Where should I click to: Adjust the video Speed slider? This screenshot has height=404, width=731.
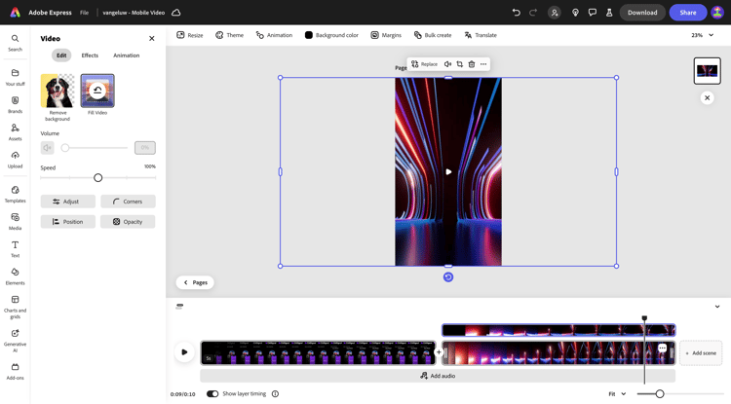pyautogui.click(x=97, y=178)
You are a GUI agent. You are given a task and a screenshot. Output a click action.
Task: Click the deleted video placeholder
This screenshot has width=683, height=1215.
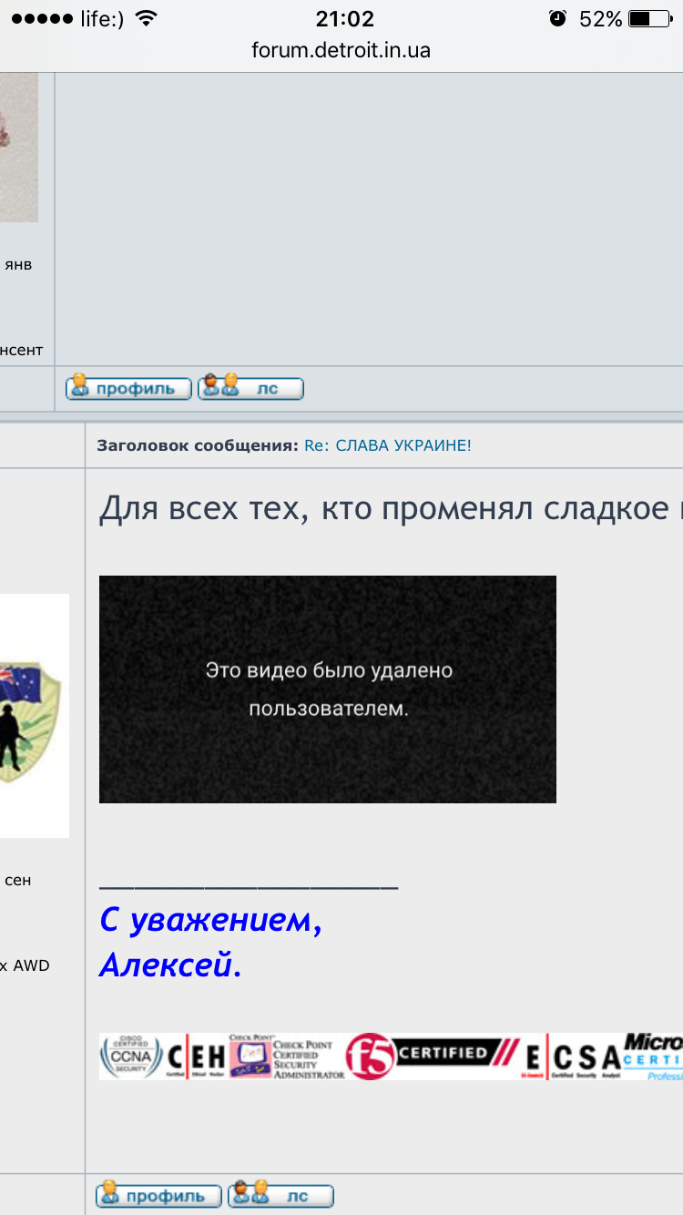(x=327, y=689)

----

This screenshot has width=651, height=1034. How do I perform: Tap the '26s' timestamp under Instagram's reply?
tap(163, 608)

----

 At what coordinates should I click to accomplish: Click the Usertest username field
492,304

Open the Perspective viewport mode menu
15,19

----

§ **Your instructions**
Starting at the line above that holds "Where should I", return each line up to and including the one that holds "Task: Click the deleted video placeholder", exactly as written, minus any pictures.

§ **Output for this task**
Where should I click to: Adjust the video Speed slider? This screenshot has height=404, width=731.
pyautogui.click(x=97, y=178)
You are a GUI agent. You are given a task and a screenshot. Output a click action.
Task: Click the deleted video placeholder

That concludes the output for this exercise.